Objectifs:
A - Selon l'extrait sur la technique et la croissance, depuis quand le renouvellement et le progrès techniques existent-ils ?
B - Indiquez si chacun des énoncés suivants concorde avec l'extrait sur la technique et la croissance, en répondant par oui ou par non et en citant les mots décisifs du texte : (i) la technique a toujours exigé la croissance ; (ii) l'argent, de par son existence même, recherche l'accumulation ; (iii) dans les sociétés dites circulaires ou statiques, la technique servait la volonté d'immuabilité.
C - Poursuivez l'extrait sur la technique et la croissance à la suite de sa dernière phrase.

C’est sur la base de positions aussi émasculées qu’un Ellul peut affirmer que c’est la technique, devenant de la sorte un sujet historique, pour ne pas dire un destin, qui exige la croissance. Pourtant, rien n’est plus faux. La technique, qui est aussi ancienne que l’homme lui-même, n’a jamais exigé la croissance. Dans les sociétés dites circulaires ou statiques, la technique s’était placée au service de cette volonté d’immuabilité, et ce rôle n’était nullement incompatible avec son « essence » [viii]. Par contre, l’argent de par son existence même recherche l’accumulation. Le renouvellement et le fameux progrès techniques n’existent que depuis que l’argent et l’économie se sont saisis de la technique. Le besoin d’un renouvellement technique incessant n’exprime que la concurrence marchande, sous trois aspects complémentaires : comme impératif de transformer sans cesse la composition organique du capital dans le sens d’une réduction de sa part variable, et donc d’une productivité accrue ; comme argument de vente bidon pour appâter la masse des consommateurs ; et comme prolongement prétendument obligatoire du niveau technique précédent.

Mais comment peut-on comprendre l’aliénation sans cesse mieux équipée, et en voie de réalisation ultime, si l’on n’a pas compris l’aliénation tout court ? Quand Ellul écrit : « ainsi nous cessons d’être indépendants : nous ne sommes pas un sujet au milieu d’objets sur lesquels nous pourrions librement décider de notre conduite : nous sommes étroitement impliqués par cet univers technique, conditionnés par lui. Nous ne pouvons plus poser d’un côté l’homme, de l’autre l’outillage. Nous sommes obligés de considérer comme un tout « l’homme dans l’univers technique » » (op. cit., p. 55-56), ces constatations n’évoquent même pas pour lui la même description que l’on faisait déjà de l’aliénation économique au 19ème siècle. Quand on est professeur à l’Institut d’Etudes Politiques, il faut mériter cette distinction par quelques oublis bien placés.

Liste fournie:
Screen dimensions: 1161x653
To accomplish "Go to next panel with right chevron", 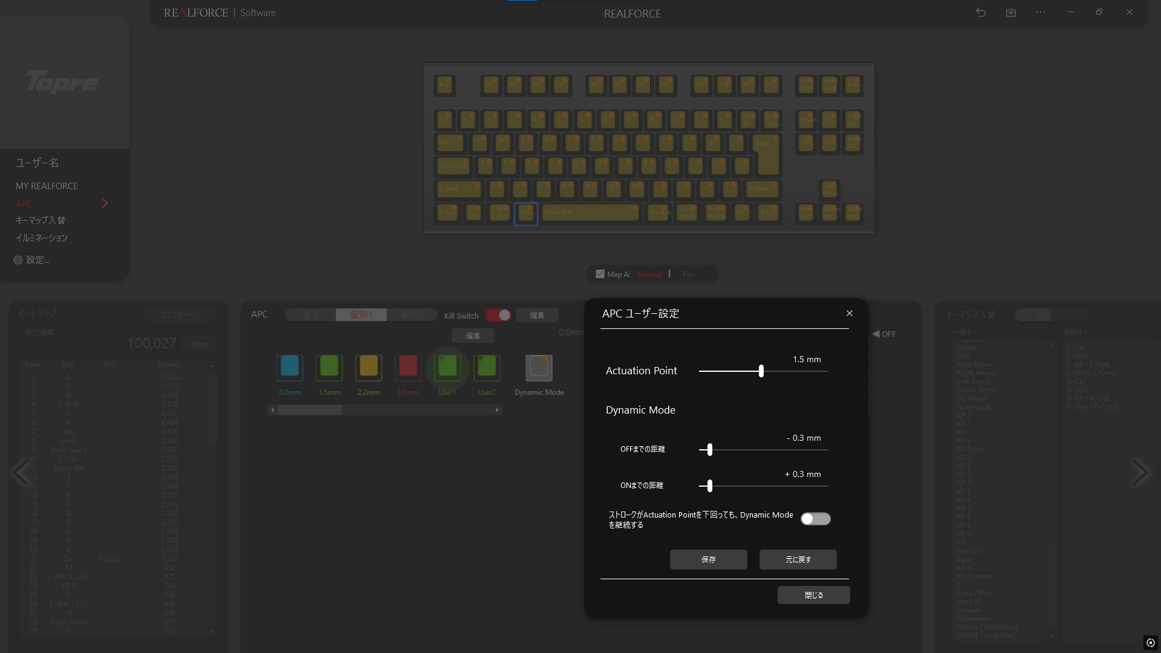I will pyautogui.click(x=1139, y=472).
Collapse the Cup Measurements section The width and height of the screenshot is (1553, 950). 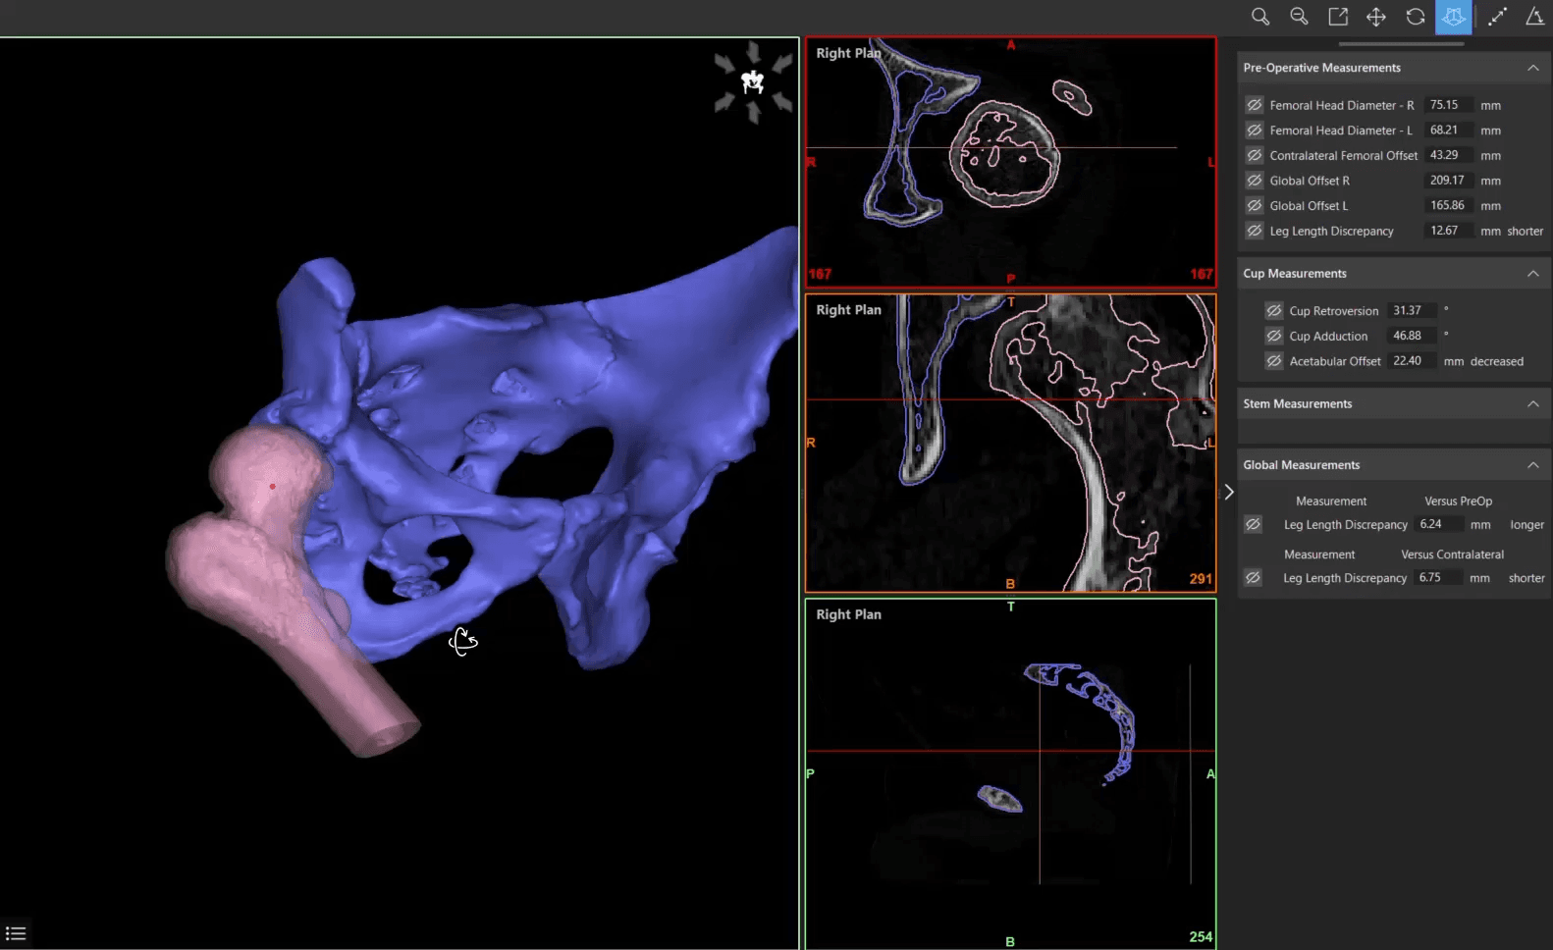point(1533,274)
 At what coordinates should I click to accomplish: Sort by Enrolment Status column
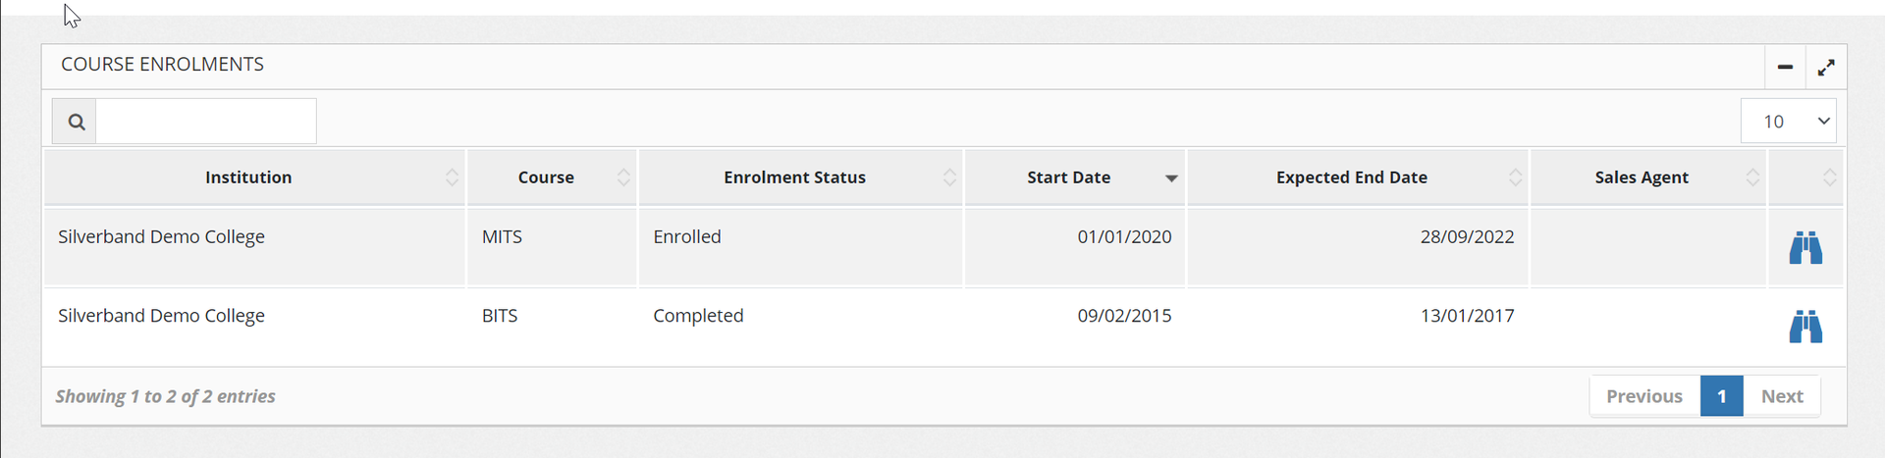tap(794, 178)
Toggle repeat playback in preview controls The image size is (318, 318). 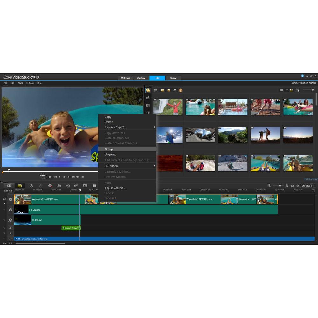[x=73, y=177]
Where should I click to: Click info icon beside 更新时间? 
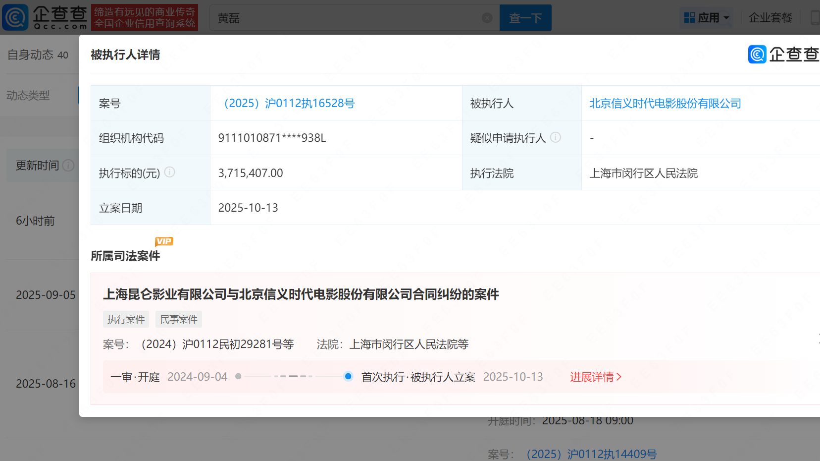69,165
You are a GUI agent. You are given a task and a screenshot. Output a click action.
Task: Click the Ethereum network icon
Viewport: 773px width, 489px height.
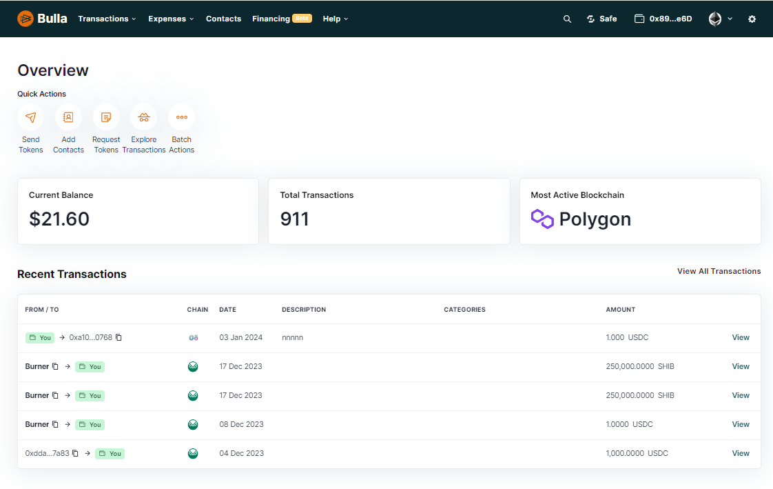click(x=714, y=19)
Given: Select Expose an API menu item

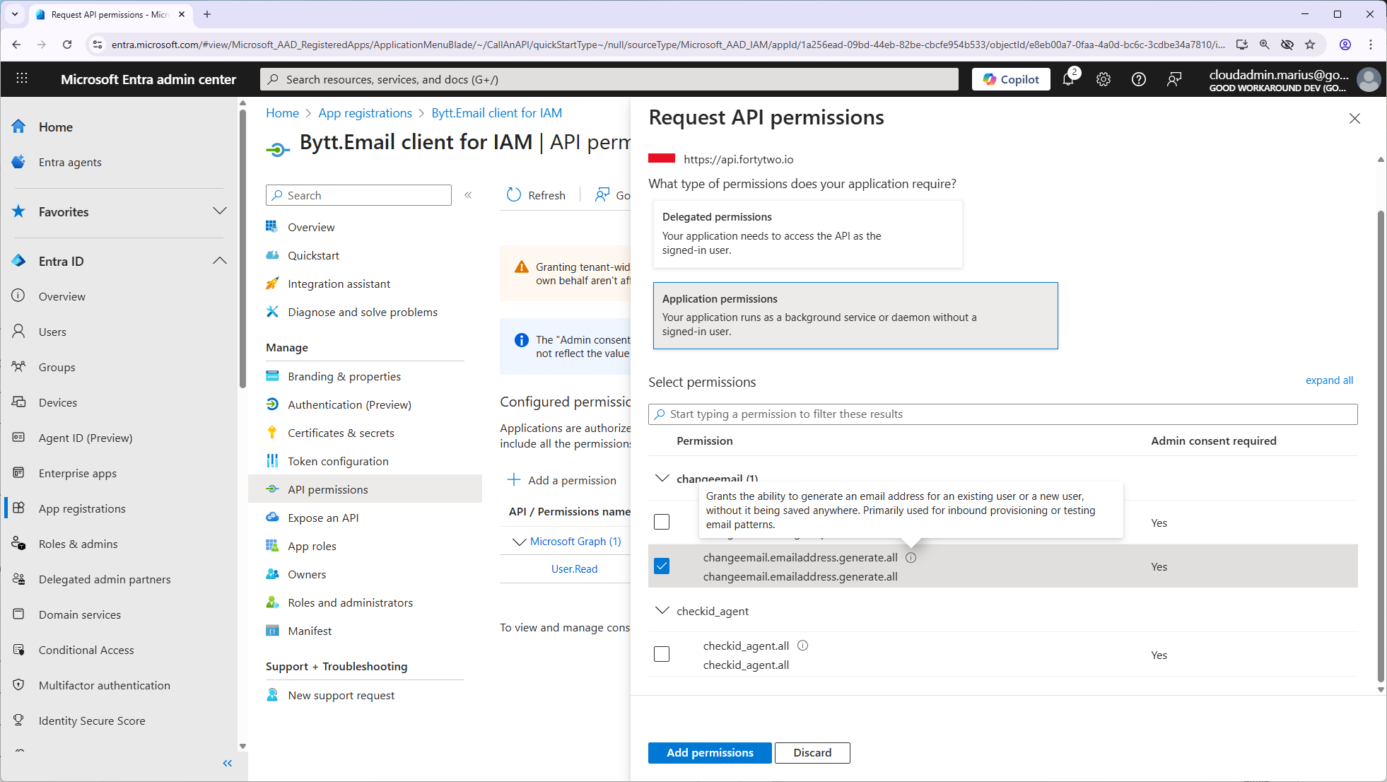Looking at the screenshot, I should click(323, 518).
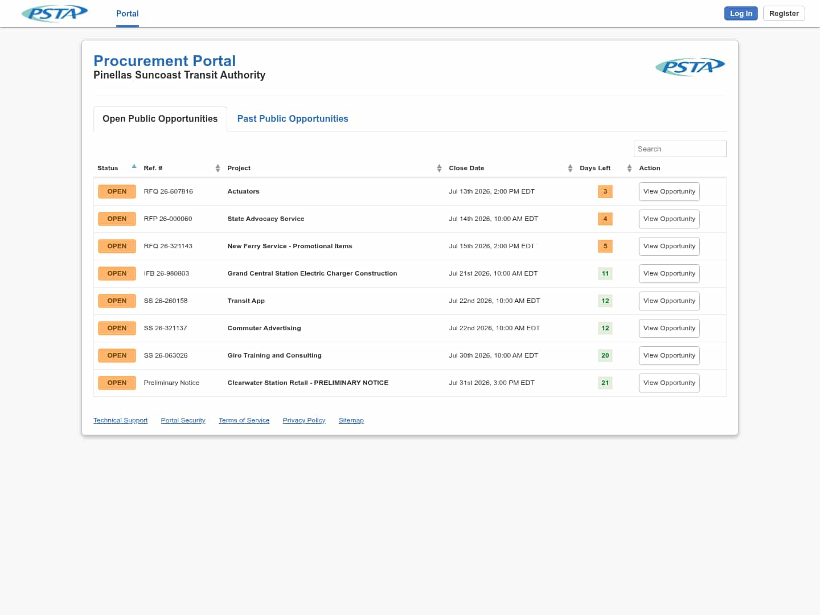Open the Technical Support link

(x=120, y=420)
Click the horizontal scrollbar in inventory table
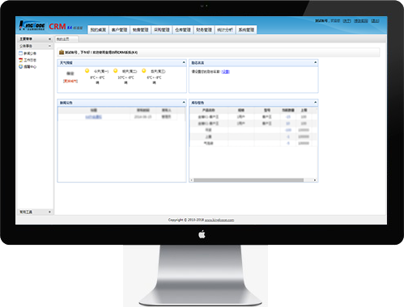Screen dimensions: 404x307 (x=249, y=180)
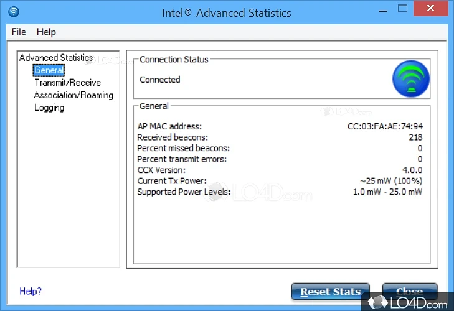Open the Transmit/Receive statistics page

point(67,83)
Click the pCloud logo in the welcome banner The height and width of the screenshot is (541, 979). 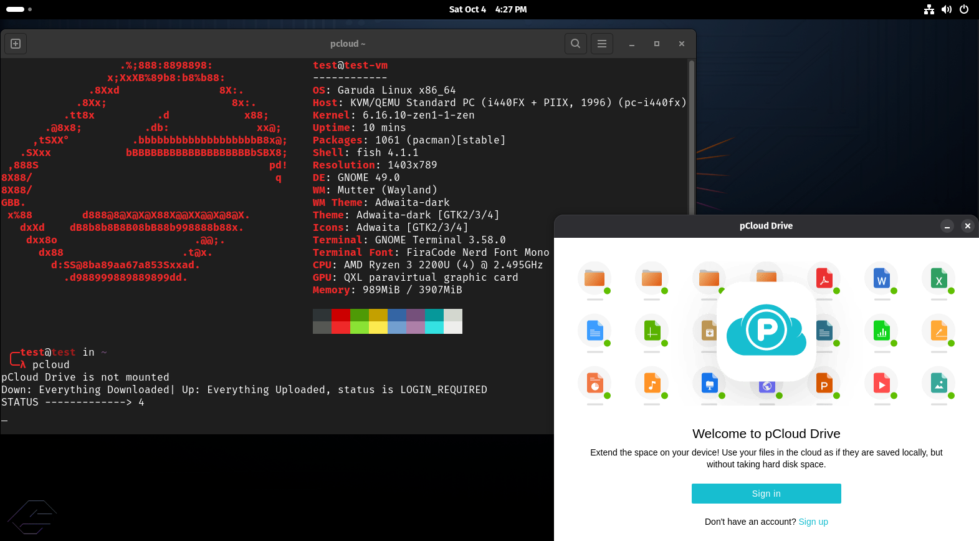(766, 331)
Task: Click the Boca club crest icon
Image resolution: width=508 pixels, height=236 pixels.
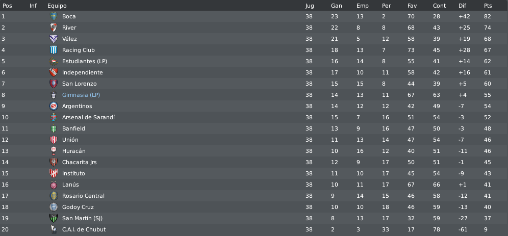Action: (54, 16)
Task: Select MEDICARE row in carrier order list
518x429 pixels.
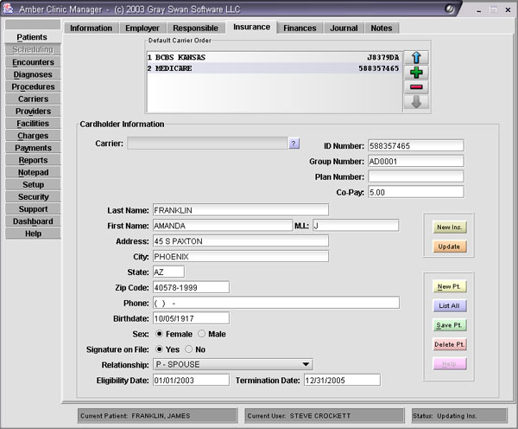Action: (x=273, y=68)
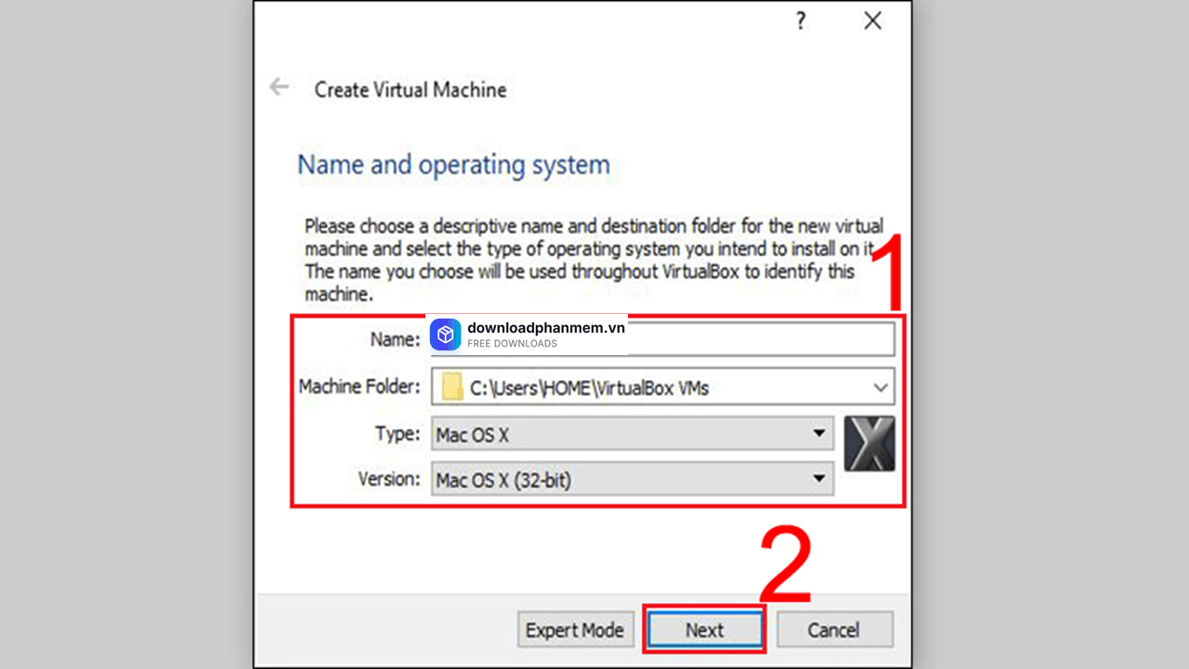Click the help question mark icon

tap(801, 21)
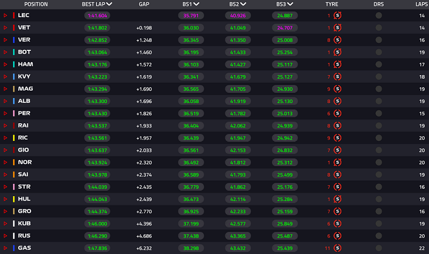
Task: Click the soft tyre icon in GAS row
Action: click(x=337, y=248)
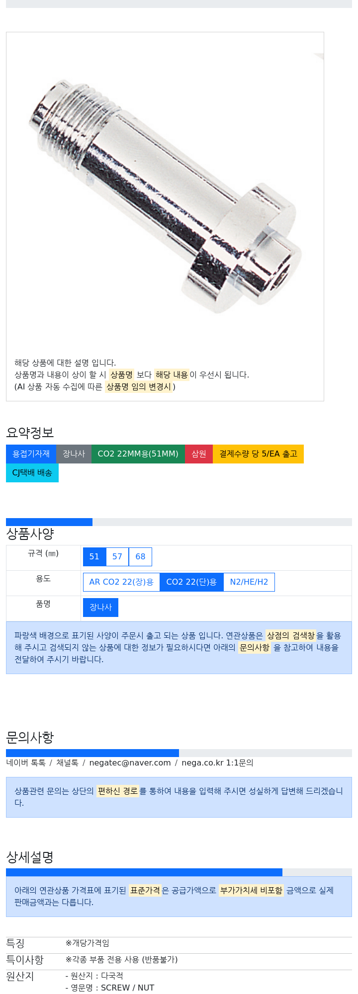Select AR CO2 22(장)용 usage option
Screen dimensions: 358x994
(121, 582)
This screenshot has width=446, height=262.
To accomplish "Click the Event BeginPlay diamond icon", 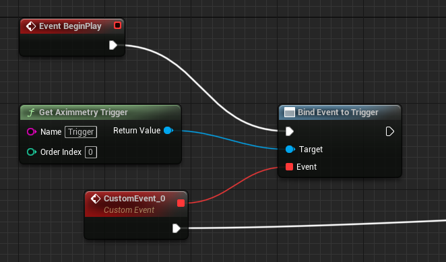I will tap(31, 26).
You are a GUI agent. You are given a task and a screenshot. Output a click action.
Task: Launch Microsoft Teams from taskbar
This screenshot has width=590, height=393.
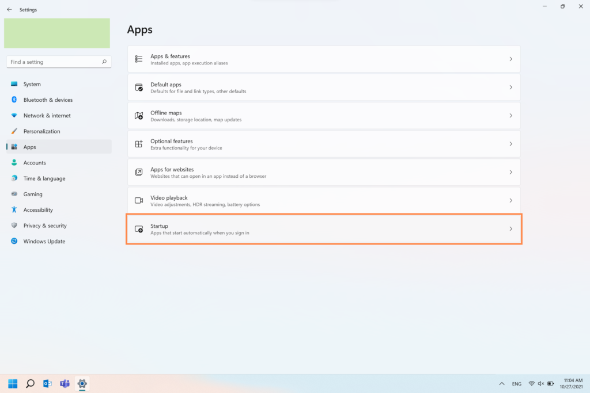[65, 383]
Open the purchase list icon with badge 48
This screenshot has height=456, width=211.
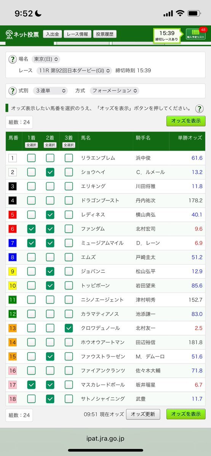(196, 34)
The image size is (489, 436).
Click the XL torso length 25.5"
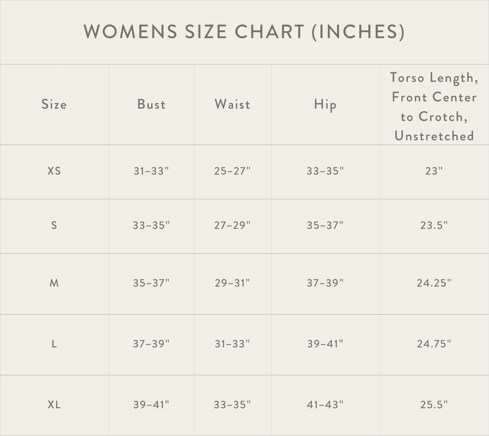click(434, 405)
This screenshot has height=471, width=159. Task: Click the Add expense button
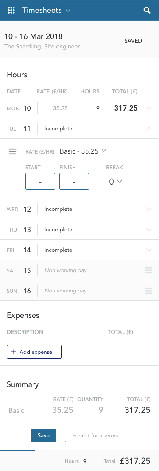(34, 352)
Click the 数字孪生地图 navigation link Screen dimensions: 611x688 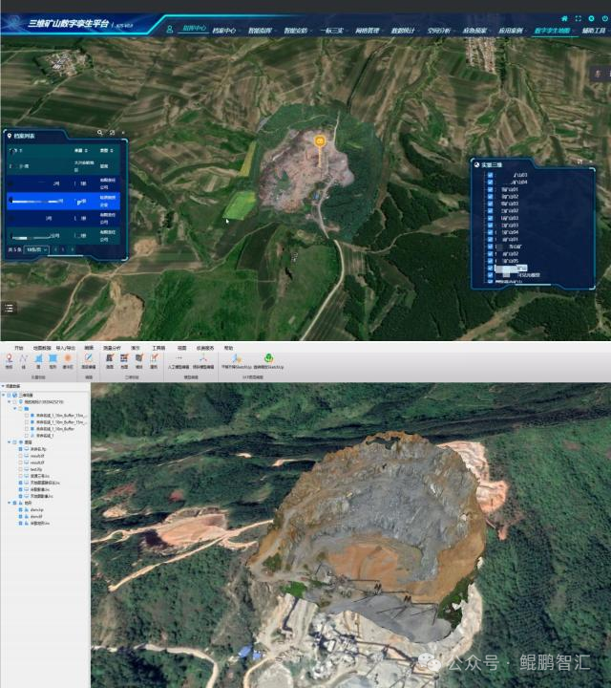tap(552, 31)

Réponses aux consignes:
A - Depuis que l'argent et l'économie se sont saisis de la technique.

B -
(i) Non : « La technique, qui est aussi ancienne que l’homme lui-même, n’a jamais exigé la croissance. »
(ii) Oui : « l’argent de par son existence même recherche l’accumulation »
(iii) Oui : « la technique s’était placée au service de cette volonté d’immuabilité »

C -
Tous les mystères de la théorie ont leur solution dans la praxis. Que la croissance soit « causale » et non « finaliste », selon les termes retenus par Ellul dans Le système technicien, transpose sur le plan naïf de la logique formelle le conflit entre deux logiques réelles : sur le plan matériel, sur le plan du vivant, sur celui de la valeur d’usage, la croissance est en effet « causale » (autrement dit : elle ignore ses effets lointains), mais sur le plan de la valeur d’échange, sur le plan du capital, elle est tout ce qu’il y a de plus « finaliste ». Seulement, être finaliste sur un plan de l’algorithme marchand implique précisément d’être le contraire sur l’autre. Voici une conséquence de l’analyse marxienne que l’époque contemporaine s’évertue à illustrer de toutes les façons possibles et imaginables, mais, comme on peut constater, certains individus s’évertuent avec la dernière énergie à ne pas vouloir le comprendre ; et donc à ruiner le seul côté prometteur de cette époque.

De même, quand Ellul fait son Heidegger au petit pied en écrivant que « la pensée technicienne ne pense jamais que dans le sens des progrès des techniques. Elle est radicalement incapable de penser la Technique » (Le Bluff technologique, p. 118), il mêle plusieurs erreurs : aucune pensée ne parvient à se penser elle-même, comme on sait depuis Platon (la pensée d’Ellul en représente d’ailleurs une preuve parfaitement convaincante), et cette impuissance ne caractérise nullement la technique ; et personne en général ne peut penser « la Technique » pour la bonne et simple raison qu’il s’agit là d’une baudruche conceptuelle.

Enfin, quand Ellul développe la domination des techniciens et la multiplication de problèmes sociaux, politiques, humains, par la pratique « technicienne », il ne fait qu’exprimer dans une terminologie fortement émasculée cette critique des spécialistes et de la « dépolitisation » qui de tous temps occupait une place centrale dans la critique sociale radicale : en transformant toute question de fond en question « technique », la société capitaliste non seulement prétend pouvoir gérer ce qui la dépasse, mais elle parvient même à ouvrir de nouveaux secteurs lucratifs à partir des problèmes qu’elle a engendrés. Mais, surtout, cet infatigable « critique » de la technique participe grandement lui-même à la transfiguration de son objet, et à la perspective réductionniste que le capital s’efforce de susciter.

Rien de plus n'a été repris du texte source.